Les Jeux sont funk – Erasing rock (Irma Records)
Musica contaminata dai colori dell’arcobaleno e della neve, in un groviglio esistenziale pronto a sdoganare il rock vecchia maniera per far si che la ricerca sia da stimolo vitale ed essenziale nella trasposizione meticolosa dei suoni e delle ragioni che spingono a creare melodie di una bellezza non di certo rarefatta, ma ostinata, per una prova dal sapore moderno e soprattutto internazionale capace, attraverso un gioco di parole sin dal nome del gruppo, di sradicare le convinzioni del passato per creare un sodalizio tra elettronica e funk, tra strumentale e composizioni lunari che vanno oltre il già sentito, tra echi di St. Vincent passando per Daft Punk e Funkadelic in un Groove deciso e di spessore, una eco continua di rimandi al passato con orecchio proteso al futuro, capace di segnare, in modo indelebile, una strada poco battuta in Italia e in grado di trasformare un’esigenza in qualcosa di più ampio respiro.

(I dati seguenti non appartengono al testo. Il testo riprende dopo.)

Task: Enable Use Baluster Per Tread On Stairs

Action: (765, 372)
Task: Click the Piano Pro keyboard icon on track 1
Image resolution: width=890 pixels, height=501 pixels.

Boj & Good People – Playboj (TdEproductionZ)
Bojana Krunic ritorna con i suoi fedelissimi e lo fa con stile ed eleganza soul, incamerando le lezioni del passato e gettando sul tavolo da poker gli assi nascosti nella manica che compongono 12 pezzi di r & b inglobate al funk che trascinano l’ascoltatore verso ritmi quasi ancestrali, che scuotono dentro e fanno apprezzare la vertigine; una prova che fa ballare, fatta di voci suadenti e sessioni ritmiche precise, step by step, in un flusso continuo che porta l’ascoltatore alla scoperta di un mondo diverso, a cui le produzioni nostrane generalmente sono allergiche, salvo alcuni egregi casi di stile come i Black beat movement di Naima Faraò.
Ecco allora il fattore sorpresa, una band italiana che fa dell’ottimo soul incastonato ad altri stili e fusioni, mai banale, ma generoso e originale, capace di prenderti per mano e portarti dentro l’anima, tra suoni caldi e avvolgenti compressi e futuri, dando tempo al tempo e lasciando da parte per un po’ l’inquietudine.
Ci troviamo così allora, a sorvolare città immaginarie, lasciandoci alle spalle i brutti ricordi, pronti per essere accompagnati in una nuova avventura, oltre ciò che di tangibile la vita sa offrirci, oltre tutto ciò che conosciamo, alla ricerca di qualcosa di veramente fantastico.
Lara Groove – Lara Groove Ep (Autoproduzione)
Lara Groove è coscienza di un mondo che non appartiene a nessuno, tra voli in estasi fuori controllo in vibrazioni funk e soul per una band fatta da cinque persone dove un uomo e una donna cantano e dove strumenti usuali come basso, chitarra e batteria sono supportati da synth ed elaborazioni digitali connesse alla realtà in un continuo elegante e mai conclamato e dichiarato, ma che umilmente si ritaglia un posto nel mondo della musica italiana.
Cinque brani per questo esordio cangiante, cinque brani che parlano di noi e del nostro tempo, dalle dichiarazioni culturali di Hello world fino a Liberi di, passando per Nuvole, Nonostante tutto e quella CAOS che cita direttamente il Palahniuk di Invisible Monsters.
Un disco calibrato e ben congegnato che resta in attesa di sviluppi futuri, un album che è pronto ad espandersi in un full length di aggregazione, passione e fragilità; caratteristiche essenziali per le produzioni future di questa band.